[Opening Provided entries section]
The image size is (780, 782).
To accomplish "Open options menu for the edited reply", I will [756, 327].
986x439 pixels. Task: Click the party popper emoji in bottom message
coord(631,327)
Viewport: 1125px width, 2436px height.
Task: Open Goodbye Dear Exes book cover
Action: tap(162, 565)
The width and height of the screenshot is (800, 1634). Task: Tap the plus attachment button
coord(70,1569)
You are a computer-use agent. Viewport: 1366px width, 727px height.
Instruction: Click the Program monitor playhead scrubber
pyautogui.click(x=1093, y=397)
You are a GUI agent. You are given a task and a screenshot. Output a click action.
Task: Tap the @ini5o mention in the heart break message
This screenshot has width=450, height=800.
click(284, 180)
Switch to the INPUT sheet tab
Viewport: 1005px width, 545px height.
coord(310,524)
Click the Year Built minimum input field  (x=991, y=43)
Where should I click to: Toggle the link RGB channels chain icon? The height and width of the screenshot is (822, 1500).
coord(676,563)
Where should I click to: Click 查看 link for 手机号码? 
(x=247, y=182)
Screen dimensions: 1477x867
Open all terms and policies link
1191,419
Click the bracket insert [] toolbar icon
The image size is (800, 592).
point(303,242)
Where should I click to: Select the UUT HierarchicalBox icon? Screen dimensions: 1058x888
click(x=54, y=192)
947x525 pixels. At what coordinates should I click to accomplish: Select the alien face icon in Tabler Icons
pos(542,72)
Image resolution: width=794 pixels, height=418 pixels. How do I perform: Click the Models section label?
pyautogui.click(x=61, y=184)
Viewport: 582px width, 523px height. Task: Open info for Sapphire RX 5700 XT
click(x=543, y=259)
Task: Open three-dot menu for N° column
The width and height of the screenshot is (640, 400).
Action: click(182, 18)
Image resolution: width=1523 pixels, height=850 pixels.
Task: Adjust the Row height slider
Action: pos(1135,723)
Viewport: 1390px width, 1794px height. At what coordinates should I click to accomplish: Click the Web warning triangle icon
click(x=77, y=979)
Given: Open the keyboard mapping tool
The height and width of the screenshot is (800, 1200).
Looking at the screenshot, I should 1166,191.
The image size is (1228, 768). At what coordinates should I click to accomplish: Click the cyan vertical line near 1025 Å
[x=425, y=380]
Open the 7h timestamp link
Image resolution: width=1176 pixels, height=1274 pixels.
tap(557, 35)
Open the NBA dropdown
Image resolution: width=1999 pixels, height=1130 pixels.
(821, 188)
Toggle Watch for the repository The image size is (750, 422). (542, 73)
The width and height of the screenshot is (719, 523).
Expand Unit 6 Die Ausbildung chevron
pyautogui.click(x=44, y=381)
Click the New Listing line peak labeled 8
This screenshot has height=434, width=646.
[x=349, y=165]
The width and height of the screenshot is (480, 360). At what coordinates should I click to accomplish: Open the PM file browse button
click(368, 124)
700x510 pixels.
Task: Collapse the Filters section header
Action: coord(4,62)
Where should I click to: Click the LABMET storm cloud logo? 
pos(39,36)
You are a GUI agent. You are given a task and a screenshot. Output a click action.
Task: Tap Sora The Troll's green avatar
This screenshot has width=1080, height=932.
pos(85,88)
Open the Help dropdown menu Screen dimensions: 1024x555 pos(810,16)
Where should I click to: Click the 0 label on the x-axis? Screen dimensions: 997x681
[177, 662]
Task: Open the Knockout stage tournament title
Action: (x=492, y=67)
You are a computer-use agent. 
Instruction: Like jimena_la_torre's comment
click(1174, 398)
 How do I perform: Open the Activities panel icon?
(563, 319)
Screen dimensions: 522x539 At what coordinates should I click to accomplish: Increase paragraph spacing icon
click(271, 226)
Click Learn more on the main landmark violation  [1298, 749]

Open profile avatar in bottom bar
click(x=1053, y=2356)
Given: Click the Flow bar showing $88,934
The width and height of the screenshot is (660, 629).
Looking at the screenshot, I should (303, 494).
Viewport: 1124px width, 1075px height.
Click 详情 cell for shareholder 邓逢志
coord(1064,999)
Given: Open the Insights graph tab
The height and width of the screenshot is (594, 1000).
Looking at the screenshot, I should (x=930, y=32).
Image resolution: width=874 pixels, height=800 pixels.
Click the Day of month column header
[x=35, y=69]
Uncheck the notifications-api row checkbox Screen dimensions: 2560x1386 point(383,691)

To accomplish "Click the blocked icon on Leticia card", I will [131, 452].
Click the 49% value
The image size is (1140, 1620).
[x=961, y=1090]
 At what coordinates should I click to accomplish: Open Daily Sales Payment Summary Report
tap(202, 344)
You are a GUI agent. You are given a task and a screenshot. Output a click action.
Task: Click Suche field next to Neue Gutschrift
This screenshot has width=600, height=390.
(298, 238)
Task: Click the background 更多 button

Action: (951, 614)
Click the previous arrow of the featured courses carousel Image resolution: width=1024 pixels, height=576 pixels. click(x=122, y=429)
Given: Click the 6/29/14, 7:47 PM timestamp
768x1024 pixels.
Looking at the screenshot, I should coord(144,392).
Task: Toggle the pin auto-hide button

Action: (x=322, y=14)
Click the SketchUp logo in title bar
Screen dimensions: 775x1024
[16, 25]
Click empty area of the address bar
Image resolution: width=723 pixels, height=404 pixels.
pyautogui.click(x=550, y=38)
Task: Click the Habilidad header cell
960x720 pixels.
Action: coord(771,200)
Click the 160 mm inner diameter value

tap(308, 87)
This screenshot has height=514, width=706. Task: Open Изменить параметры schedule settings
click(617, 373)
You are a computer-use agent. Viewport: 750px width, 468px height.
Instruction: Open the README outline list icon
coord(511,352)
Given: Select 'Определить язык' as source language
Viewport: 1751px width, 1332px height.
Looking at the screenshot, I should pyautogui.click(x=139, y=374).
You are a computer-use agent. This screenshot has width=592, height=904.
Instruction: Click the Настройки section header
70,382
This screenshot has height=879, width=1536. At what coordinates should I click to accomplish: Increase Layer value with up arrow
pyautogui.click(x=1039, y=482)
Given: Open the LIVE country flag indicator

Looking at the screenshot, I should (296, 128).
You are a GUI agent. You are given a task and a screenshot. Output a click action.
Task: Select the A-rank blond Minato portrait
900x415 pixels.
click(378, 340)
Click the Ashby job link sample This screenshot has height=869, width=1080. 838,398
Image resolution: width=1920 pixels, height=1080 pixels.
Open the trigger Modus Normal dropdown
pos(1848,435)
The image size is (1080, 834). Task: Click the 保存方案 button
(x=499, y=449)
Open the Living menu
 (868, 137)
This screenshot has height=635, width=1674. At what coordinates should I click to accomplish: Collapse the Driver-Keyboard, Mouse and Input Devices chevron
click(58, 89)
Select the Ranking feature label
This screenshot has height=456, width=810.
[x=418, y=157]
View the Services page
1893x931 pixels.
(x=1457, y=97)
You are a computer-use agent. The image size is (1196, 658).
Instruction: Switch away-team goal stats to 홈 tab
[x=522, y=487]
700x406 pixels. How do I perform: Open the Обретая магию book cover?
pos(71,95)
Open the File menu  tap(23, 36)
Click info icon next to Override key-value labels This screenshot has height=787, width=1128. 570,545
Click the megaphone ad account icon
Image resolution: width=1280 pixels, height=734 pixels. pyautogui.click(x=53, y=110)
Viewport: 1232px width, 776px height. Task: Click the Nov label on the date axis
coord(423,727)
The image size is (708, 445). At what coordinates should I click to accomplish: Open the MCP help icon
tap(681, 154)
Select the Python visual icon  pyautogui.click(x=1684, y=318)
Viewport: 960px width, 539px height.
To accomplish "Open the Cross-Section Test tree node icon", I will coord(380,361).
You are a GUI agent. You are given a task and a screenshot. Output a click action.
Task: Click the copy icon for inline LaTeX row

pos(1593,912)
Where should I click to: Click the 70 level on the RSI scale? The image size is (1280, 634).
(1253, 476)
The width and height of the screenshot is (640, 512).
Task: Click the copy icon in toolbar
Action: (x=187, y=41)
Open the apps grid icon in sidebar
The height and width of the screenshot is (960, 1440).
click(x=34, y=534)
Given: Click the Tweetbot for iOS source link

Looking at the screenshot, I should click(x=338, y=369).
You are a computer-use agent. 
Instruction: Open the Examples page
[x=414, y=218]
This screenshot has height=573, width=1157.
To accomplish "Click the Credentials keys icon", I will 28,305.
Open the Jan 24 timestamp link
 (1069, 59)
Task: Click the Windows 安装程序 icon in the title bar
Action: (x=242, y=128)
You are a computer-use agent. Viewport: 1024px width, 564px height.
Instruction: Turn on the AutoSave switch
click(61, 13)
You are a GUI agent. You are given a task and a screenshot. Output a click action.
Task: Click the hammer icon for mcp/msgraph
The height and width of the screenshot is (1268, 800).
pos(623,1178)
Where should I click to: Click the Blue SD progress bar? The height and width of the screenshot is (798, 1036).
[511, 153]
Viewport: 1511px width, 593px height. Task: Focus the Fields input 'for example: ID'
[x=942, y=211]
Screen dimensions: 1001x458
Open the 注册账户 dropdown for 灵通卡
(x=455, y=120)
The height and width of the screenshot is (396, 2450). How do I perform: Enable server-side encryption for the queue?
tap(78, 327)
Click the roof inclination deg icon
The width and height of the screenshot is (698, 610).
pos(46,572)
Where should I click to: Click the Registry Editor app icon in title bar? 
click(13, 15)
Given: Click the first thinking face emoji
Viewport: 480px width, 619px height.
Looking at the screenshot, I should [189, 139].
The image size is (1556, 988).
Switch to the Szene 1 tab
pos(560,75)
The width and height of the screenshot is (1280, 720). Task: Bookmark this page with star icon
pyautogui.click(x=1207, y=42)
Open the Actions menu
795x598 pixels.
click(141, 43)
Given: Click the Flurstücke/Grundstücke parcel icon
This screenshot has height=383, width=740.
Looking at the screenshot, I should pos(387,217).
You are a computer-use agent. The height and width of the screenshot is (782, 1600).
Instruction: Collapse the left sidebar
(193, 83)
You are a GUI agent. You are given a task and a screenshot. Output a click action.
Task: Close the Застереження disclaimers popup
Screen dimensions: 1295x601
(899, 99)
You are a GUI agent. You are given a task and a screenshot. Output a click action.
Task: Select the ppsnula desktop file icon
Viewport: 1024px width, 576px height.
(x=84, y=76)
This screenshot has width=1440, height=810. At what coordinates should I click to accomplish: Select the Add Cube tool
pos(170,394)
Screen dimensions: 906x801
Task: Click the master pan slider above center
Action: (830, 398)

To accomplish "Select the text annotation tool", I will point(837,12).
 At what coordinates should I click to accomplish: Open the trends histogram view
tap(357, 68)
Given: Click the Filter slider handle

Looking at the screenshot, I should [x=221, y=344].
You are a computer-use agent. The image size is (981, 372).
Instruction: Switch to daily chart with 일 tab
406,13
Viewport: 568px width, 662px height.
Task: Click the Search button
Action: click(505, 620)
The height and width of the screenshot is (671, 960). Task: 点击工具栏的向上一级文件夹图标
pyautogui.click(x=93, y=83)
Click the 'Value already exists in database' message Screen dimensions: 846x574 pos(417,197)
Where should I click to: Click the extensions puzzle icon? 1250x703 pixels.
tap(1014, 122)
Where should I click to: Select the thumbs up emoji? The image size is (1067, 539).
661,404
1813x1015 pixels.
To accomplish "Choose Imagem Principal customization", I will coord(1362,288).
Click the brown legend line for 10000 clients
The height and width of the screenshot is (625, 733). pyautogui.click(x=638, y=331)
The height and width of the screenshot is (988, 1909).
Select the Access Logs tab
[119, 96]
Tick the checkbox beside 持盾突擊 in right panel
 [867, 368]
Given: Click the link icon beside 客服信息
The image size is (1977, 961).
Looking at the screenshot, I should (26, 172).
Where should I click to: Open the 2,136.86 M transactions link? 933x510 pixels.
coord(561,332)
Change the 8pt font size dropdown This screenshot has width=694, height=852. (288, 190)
[Closing Provided entries section]
■ **Your objective**
Check each line of the listing for "next", and copy the ones that hold it.

■ **Response to the task**
Task: Click Suche field next to Neue Gutschrift
Click info icon next to Override key-value labels This screenshot has height=787, width=1128. 570,545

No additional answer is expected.